## EXTRACTED ENTRIES
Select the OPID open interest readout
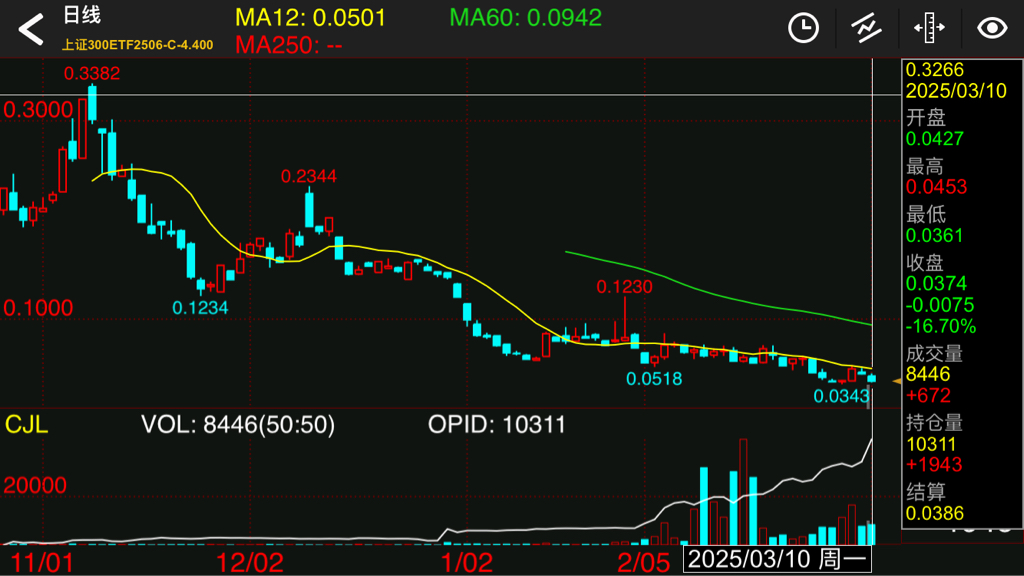 (x=497, y=425)
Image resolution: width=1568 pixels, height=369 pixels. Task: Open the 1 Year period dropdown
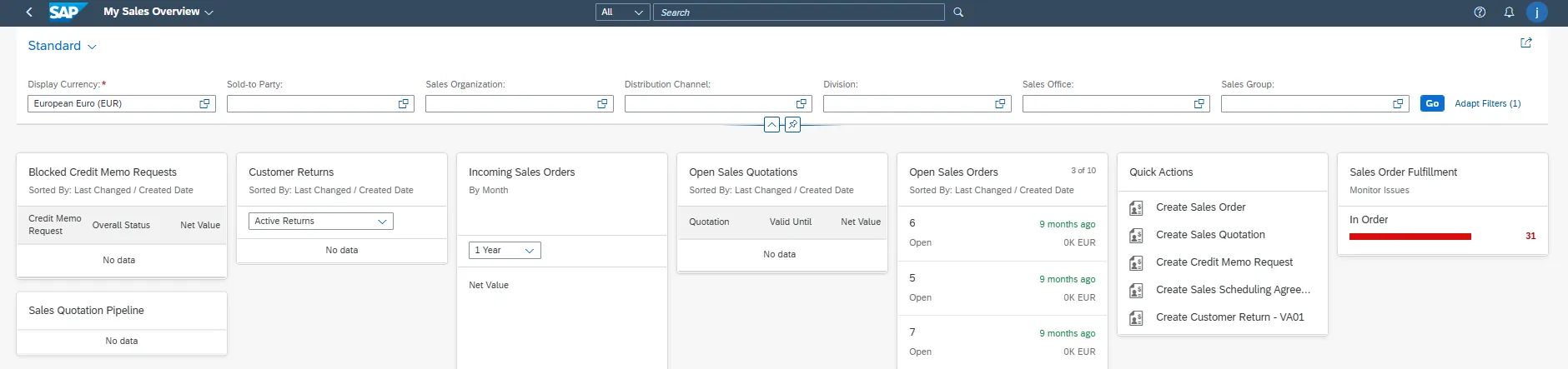pyautogui.click(x=505, y=251)
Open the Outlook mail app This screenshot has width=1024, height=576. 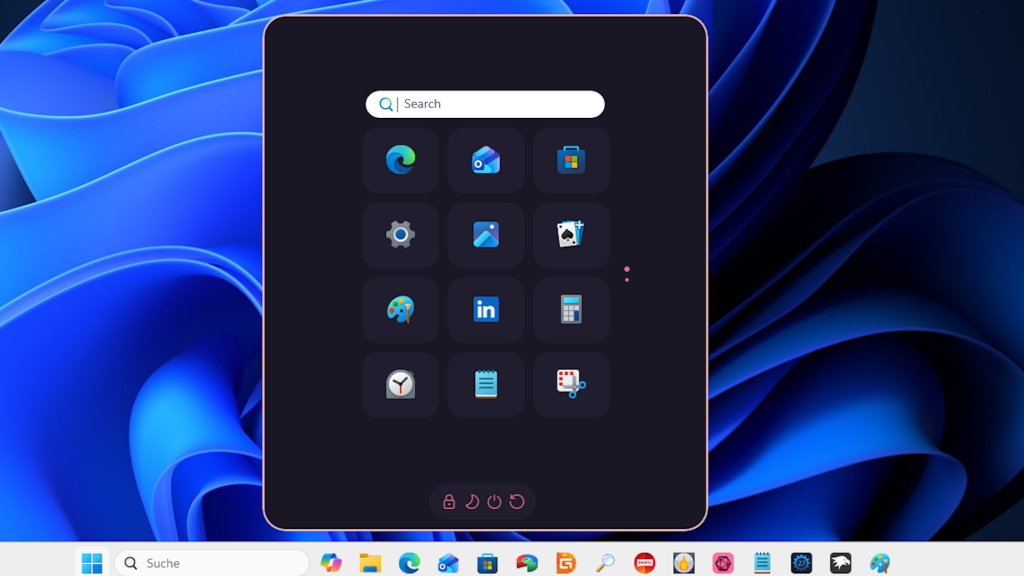pyautogui.click(x=485, y=160)
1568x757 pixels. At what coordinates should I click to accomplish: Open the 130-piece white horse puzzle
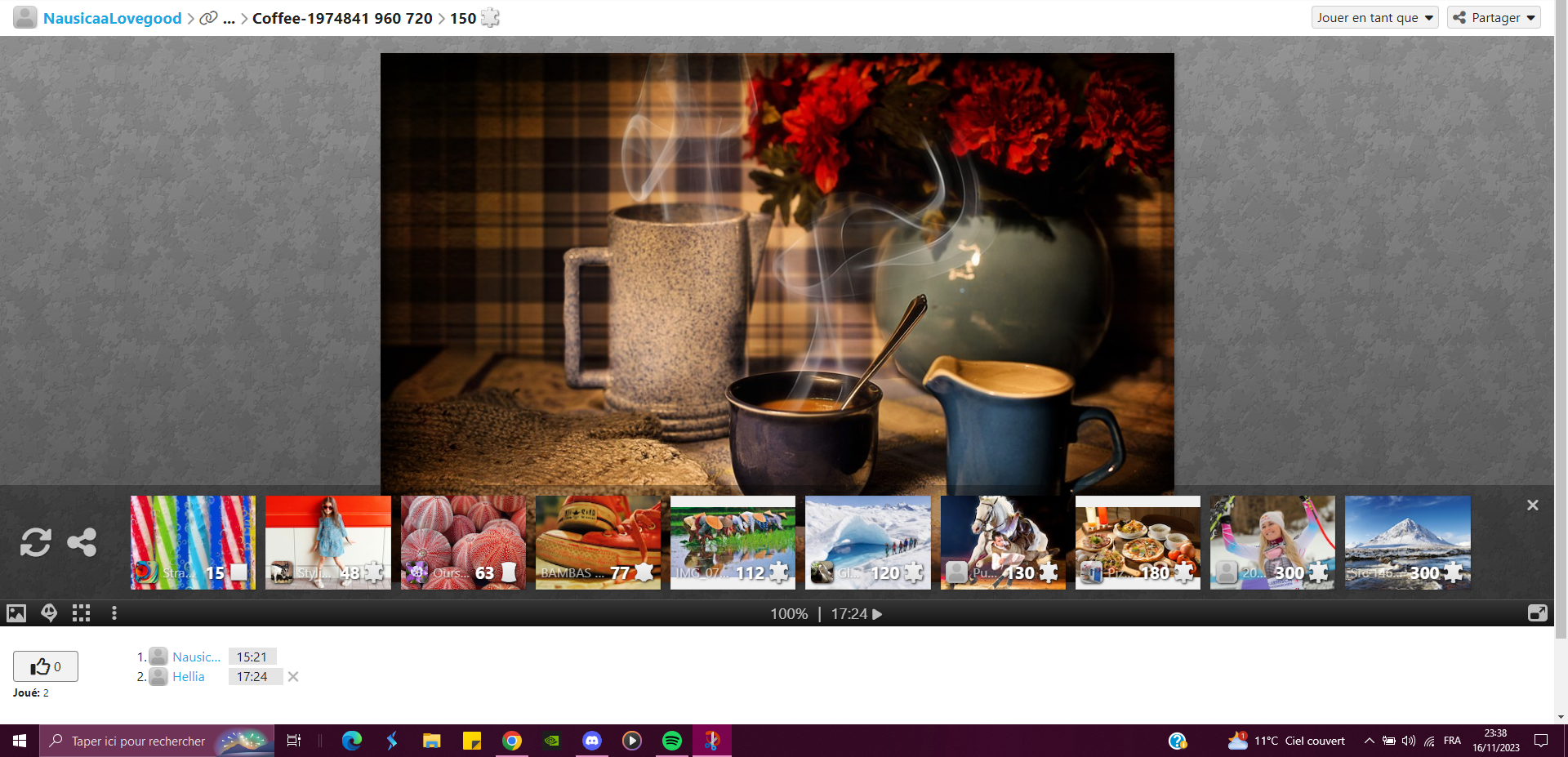(x=1003, y=542)
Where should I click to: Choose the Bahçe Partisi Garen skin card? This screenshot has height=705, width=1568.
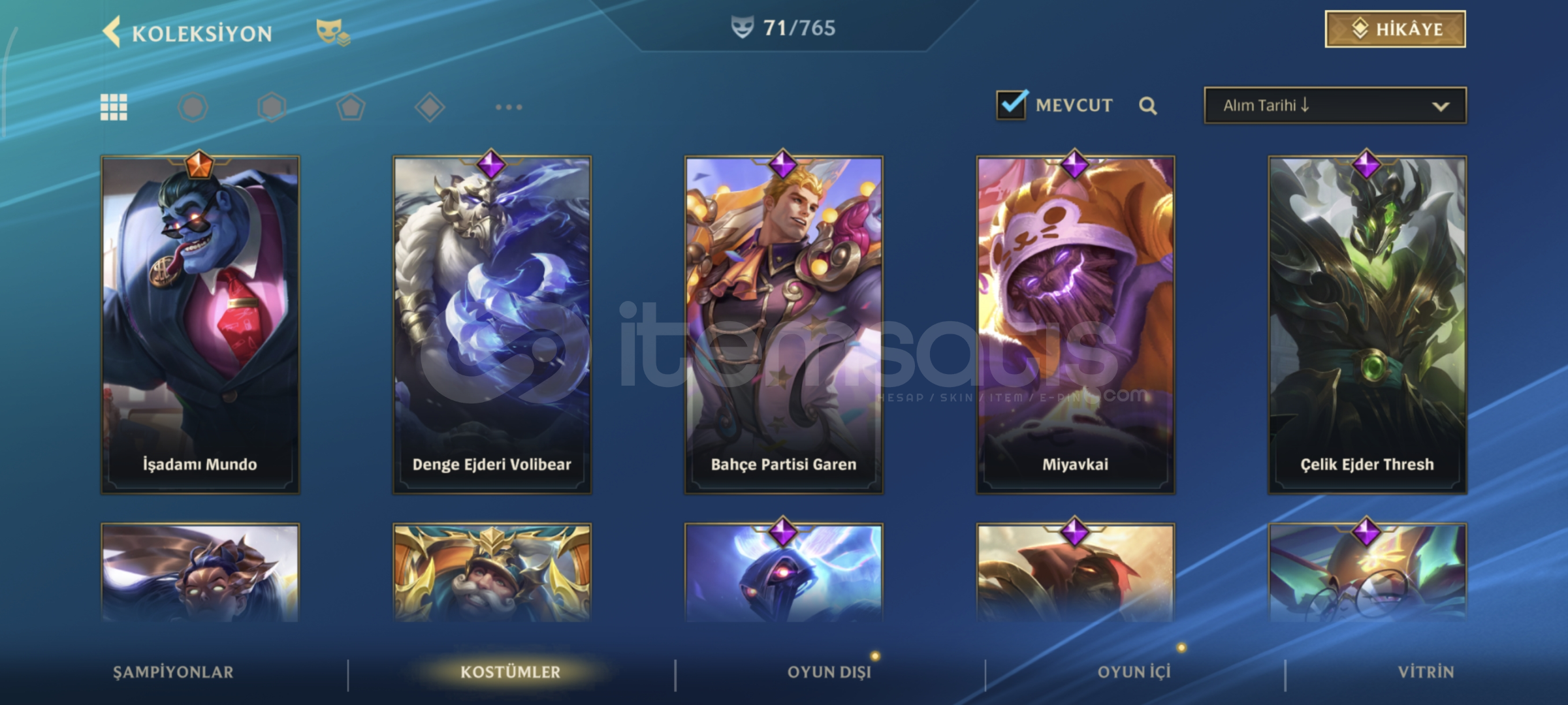784,324
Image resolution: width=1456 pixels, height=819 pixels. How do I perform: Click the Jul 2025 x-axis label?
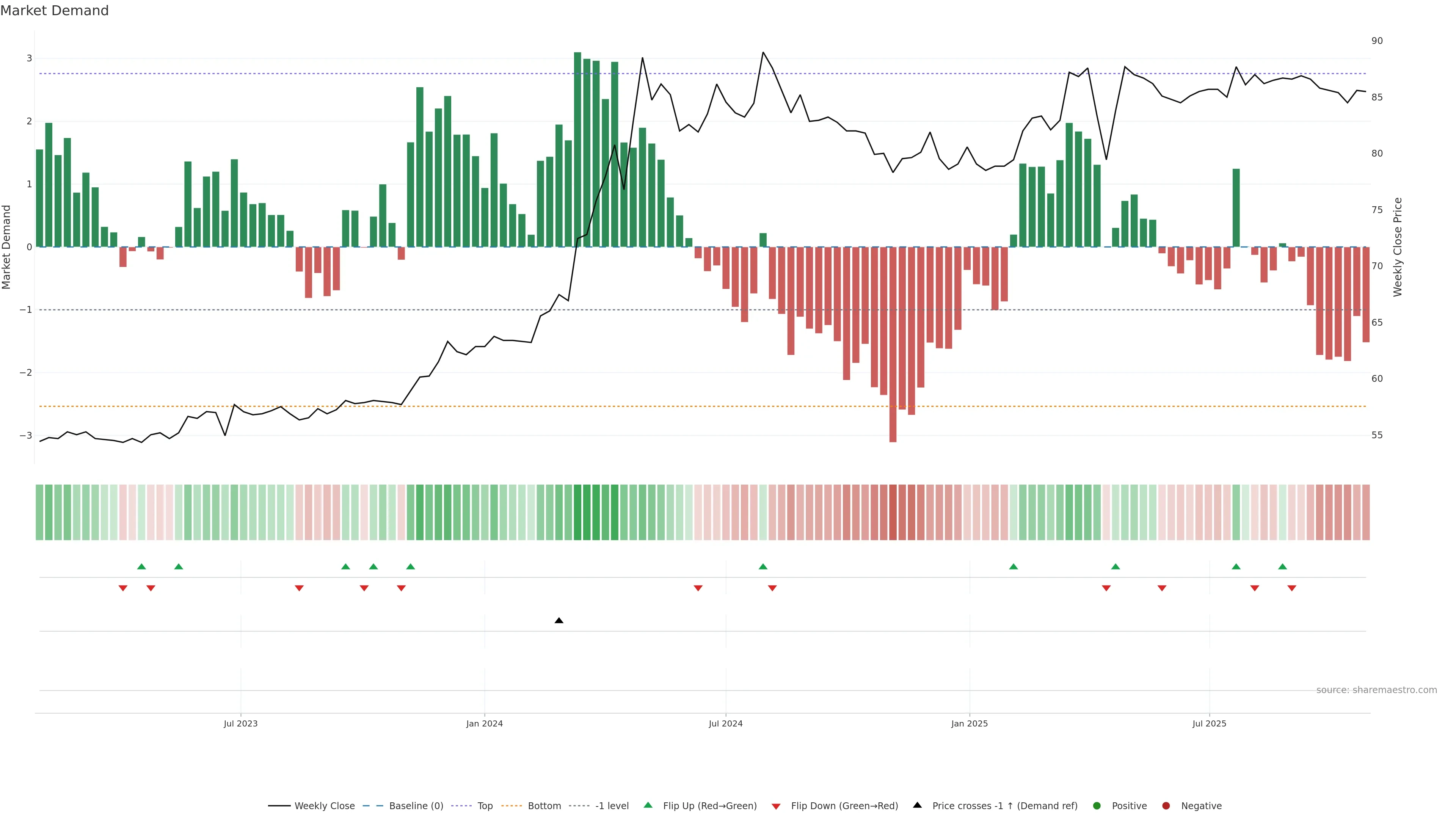(x=1210, y=723)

## WHAT IS BEING ASKED
Skip the pictures. Please copy exactly the lines from the one with "1568x757 pixels. At" through the final line of the material above, both ends included.

## FINAL ANSWER
1568x757 pixels. At what coordinates should I click to accomplish: Open the 130-piece white horse puzzle
(x=1003, y=542)
Where should I click to: Choose the Bahçe Partisi Garen skin card? This screenshot has height=705, width=1568.
784,324
Image resolution: width=1456 pixels, height=819 pixels. How do I perform: Click the Jul 2025 x-axis label?
(x=1210, y=723)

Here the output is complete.